TEXT:
□ □ □ □ □

Solder bump interconnection techniques for both electrically contacting component packages and mounting them on interconnection substrates such as printed circuit boards have become widely used in the manufacture of electronic devices. The term interconnection substrates includes several forms of electronic device supports including, e.g., silicon and ceramic. For convenience reference to such supports herein will be to printed wiring boards as a generic term.
State of the art component packages are small and lightweight and can be surface mounted to printed circuit boards using fine patterns of solder bumps. Typically, bumps or pads are formed on the printed wiring board and the component package in mirror arrays that mate when the component package is properly placed. Assembly is completed by applying heat to melt the solder and form the solder bond and interconnection. This technique is used in flip-chip technology where the surface of the IC chip in the component package is provided with bonding pads or bumps and the chip is mounted upside down on the printed wiring board.
The solder bumps are formed on arrays of I/O contact pads prior to assembly. To facilitate localized or selective application of solder to the array of contact pads the surface of the pads should be solder wettable. Accordingly, the bonding sites on the components being joined are first provided with under bump metallization (UBM). The solder, typically a tin based solder, e.g. tin-lead, tin-antimony, is then applied to the UBM.

□ □ □ □ □

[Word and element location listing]
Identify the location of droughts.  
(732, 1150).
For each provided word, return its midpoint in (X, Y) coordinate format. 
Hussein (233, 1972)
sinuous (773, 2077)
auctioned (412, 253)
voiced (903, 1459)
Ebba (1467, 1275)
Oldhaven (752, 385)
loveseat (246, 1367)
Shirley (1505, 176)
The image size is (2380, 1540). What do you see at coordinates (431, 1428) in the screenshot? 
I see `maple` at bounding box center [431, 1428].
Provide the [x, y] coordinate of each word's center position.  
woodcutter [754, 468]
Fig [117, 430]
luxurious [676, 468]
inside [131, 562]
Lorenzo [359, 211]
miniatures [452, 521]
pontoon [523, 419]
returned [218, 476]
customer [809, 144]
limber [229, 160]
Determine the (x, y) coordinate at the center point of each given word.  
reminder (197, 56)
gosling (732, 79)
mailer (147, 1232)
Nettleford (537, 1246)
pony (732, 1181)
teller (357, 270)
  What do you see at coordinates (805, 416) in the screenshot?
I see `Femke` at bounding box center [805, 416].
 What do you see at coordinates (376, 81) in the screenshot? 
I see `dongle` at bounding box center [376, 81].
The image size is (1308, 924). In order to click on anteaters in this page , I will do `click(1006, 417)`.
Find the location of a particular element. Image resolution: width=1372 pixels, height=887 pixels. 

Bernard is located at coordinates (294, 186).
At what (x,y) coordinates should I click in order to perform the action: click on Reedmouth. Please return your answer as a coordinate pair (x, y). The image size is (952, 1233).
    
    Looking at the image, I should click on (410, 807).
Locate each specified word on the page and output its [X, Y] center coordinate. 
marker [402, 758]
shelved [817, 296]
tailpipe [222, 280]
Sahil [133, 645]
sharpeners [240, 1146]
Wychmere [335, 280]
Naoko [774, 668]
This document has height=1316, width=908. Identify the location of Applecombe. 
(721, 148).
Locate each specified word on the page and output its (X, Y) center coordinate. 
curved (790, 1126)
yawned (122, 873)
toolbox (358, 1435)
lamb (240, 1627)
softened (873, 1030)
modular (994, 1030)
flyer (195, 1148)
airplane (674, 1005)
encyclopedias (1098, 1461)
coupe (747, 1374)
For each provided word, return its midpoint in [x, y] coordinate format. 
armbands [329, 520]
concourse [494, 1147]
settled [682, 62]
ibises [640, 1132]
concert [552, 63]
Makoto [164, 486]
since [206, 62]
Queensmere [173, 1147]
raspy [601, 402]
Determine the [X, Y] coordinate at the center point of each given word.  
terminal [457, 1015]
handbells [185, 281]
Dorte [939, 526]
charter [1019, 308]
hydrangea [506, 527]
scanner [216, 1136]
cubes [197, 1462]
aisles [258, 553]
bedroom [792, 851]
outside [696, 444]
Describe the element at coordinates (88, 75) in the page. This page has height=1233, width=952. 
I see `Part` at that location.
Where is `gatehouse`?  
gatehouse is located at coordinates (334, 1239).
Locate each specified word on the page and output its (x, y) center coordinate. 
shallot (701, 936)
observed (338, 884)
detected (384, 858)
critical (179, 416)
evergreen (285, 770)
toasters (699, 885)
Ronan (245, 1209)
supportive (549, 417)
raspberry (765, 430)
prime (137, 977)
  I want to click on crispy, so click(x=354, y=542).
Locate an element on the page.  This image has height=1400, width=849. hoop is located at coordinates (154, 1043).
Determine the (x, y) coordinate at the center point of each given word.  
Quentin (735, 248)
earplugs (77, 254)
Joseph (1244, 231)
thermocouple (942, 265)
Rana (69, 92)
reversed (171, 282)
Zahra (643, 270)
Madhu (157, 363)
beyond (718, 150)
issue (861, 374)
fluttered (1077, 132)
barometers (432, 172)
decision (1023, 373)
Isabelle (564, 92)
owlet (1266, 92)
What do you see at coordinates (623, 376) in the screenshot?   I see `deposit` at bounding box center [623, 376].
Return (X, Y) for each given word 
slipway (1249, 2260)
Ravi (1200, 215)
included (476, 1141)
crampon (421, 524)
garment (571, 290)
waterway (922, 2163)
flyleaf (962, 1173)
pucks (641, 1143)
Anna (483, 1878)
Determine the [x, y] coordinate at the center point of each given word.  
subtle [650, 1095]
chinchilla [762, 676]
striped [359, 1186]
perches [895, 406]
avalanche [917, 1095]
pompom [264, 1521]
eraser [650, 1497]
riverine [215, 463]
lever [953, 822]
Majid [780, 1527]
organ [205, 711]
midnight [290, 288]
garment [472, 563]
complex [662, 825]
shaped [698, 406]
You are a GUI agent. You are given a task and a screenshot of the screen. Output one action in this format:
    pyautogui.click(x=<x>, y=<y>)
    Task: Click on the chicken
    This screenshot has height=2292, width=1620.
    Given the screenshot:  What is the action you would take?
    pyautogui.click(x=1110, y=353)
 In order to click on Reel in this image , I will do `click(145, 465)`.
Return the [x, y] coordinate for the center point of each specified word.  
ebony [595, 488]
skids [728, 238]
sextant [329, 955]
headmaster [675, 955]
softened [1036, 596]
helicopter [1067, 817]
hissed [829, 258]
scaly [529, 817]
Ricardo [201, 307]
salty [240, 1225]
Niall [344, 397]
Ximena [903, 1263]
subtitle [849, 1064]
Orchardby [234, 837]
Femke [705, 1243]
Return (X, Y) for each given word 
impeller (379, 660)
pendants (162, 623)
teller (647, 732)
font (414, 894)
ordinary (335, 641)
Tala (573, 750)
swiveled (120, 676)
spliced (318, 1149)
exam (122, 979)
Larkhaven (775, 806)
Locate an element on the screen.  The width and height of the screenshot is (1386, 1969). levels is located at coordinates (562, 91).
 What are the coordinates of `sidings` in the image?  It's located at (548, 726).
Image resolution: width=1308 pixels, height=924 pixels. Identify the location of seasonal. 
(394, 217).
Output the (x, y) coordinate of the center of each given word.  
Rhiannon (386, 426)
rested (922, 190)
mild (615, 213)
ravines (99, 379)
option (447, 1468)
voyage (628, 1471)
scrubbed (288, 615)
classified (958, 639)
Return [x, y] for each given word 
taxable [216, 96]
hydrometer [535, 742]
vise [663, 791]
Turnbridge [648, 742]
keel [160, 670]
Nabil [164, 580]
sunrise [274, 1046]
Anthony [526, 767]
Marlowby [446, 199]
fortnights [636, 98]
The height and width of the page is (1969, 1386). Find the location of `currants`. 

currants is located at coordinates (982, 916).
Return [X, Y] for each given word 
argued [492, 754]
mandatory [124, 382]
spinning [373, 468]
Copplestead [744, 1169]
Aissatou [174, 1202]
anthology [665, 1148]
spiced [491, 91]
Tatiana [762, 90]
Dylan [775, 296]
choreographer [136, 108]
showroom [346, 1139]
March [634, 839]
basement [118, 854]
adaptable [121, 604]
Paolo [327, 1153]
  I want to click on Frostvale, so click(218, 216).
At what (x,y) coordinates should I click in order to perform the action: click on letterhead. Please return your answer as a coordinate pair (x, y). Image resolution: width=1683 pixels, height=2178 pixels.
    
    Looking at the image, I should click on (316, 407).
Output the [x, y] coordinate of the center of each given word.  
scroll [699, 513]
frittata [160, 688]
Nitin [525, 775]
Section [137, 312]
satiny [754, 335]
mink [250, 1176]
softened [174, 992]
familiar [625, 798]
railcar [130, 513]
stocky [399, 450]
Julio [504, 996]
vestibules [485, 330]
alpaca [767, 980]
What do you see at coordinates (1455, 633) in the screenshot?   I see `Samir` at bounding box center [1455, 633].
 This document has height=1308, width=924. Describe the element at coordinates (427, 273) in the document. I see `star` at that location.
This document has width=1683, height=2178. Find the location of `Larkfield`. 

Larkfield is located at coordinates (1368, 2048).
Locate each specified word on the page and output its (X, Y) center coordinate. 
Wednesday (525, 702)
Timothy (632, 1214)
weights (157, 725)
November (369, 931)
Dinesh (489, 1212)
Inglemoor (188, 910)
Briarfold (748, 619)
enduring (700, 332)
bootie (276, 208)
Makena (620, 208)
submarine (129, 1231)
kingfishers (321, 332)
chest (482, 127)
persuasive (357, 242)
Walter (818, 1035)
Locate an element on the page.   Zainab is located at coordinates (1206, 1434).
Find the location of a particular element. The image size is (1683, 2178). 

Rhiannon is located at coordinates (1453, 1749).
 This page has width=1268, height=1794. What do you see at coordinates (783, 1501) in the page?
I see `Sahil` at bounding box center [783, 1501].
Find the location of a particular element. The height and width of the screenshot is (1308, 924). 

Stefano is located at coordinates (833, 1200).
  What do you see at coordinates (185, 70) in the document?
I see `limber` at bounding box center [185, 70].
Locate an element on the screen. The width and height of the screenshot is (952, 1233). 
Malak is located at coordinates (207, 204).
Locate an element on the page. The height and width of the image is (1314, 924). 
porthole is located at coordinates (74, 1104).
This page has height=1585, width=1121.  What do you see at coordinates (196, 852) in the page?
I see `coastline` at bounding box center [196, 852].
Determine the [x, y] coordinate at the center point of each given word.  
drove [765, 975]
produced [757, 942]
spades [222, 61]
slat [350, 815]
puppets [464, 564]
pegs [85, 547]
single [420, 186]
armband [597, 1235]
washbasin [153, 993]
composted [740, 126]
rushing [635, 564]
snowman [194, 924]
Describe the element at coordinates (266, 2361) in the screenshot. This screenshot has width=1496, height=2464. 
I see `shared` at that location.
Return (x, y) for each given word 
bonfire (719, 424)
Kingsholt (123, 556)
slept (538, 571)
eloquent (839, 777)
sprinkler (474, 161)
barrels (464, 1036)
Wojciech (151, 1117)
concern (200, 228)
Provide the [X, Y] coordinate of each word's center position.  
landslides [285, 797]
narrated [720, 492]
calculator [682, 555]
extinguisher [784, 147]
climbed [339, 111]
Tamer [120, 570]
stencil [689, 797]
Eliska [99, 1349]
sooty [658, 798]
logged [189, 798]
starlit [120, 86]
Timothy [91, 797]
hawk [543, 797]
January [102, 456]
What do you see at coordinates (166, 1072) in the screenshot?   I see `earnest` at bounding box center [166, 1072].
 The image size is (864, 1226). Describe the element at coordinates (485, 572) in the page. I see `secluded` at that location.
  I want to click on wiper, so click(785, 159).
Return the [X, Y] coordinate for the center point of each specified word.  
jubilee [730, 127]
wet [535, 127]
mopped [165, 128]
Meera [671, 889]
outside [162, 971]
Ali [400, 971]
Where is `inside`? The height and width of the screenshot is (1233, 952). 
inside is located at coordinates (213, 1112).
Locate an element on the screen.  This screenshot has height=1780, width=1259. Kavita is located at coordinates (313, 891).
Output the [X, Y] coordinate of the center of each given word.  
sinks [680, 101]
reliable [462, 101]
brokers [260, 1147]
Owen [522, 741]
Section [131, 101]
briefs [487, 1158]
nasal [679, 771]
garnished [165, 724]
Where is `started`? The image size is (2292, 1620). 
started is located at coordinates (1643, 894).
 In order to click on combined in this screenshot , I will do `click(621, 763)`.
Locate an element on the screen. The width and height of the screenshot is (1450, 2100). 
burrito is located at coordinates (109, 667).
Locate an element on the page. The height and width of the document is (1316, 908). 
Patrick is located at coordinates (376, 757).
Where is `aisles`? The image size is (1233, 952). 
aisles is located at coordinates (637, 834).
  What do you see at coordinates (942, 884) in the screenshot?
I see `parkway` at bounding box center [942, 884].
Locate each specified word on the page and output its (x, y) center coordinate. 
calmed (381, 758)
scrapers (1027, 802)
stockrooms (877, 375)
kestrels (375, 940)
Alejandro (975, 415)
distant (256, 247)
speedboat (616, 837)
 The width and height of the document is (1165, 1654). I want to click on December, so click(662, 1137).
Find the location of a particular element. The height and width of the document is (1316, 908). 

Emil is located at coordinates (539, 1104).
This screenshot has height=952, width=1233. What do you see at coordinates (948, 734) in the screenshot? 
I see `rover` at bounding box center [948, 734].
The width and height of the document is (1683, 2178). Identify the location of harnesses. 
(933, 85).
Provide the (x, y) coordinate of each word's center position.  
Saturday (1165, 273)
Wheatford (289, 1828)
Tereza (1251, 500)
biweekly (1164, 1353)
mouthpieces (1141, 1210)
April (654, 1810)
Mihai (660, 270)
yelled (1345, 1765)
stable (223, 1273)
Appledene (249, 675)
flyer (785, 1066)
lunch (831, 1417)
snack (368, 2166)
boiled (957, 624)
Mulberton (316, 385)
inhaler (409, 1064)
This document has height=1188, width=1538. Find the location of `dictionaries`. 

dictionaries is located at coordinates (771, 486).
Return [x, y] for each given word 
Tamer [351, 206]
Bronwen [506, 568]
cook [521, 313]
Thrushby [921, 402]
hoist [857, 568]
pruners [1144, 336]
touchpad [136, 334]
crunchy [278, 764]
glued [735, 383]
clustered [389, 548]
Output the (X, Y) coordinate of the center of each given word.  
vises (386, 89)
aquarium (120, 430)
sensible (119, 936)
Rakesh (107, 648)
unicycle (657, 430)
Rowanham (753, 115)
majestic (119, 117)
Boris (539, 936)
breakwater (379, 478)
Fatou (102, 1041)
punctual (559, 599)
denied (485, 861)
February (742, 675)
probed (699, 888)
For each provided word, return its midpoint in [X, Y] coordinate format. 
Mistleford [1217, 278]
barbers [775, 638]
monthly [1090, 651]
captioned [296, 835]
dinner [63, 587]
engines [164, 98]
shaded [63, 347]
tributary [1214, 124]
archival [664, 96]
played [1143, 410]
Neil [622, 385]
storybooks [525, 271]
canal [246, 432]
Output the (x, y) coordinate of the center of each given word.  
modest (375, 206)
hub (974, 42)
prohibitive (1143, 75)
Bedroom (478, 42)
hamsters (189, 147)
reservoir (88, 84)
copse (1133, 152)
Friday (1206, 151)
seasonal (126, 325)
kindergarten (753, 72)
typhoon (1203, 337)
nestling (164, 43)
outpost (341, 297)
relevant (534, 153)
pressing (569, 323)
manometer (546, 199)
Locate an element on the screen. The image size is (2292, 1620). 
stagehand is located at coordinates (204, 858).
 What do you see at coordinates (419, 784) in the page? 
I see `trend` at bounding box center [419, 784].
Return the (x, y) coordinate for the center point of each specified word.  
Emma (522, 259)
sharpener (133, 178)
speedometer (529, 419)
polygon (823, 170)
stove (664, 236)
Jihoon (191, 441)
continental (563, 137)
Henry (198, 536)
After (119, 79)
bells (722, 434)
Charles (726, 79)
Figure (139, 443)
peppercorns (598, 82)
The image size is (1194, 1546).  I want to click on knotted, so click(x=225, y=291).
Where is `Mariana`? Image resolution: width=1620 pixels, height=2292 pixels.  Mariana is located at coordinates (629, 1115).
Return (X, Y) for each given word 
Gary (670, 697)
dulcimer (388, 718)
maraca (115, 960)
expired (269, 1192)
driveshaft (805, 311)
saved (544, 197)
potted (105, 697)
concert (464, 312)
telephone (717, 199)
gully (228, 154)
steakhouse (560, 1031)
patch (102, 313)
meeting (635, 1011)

□ □ □ □ □

REQUIRED ACTIONS:
A) Rewrite the stretch of the solder bump passage from "The solder bumps" through "to the UBM.", replacing "contact pads" with "bond pads".
B) Write the next part of the solder bump passage, picking up after its final sentence.
The listing has no connection to the solder bump passage.

ANSWERS PROVIDED:
A)
The solder bumps are formed on arrays of I/O bond pads prior to assembly. To facilitate localized or selective application of solder to the array of bond pads the surface of the pads should be solder wettable. Accordingly, the bonding sites on the components being joined are first provided with under bump metallization (UBM). The solder, typically a tin based solder, e.g. tin-lead, tin-antimony, is then applied to the UBM.

B)
There is a growing choice of methods for applying solder bumps to IC chips and interconnection substrates. The most common, is to print a pattern of solder paste through a screen or stencil, then remove the stencil and reflow the solder. In a similar approach, which eliminates the paste, solder is evaporated through a shadow mask onto the UBM. In both cases, reliability problems increase as the features in the stencil or mask are shrunk to meet demands for ever smaller interconnection pitch. Stencil and shadow mask techniques are, in general, limited to applications in which bump pitch is of the order of 200 .mu.m or more.
Finer patterns can be produced using thick photoresist patterns and evaporating solder onto the pattern, then removing the unwanted portions using lift-off. However, evaporation of uniform layers on large substrates or boards requires costly equipment and, moreover, is generally limited to high lead solder compositions in order to achieve reasonable evaporation rates.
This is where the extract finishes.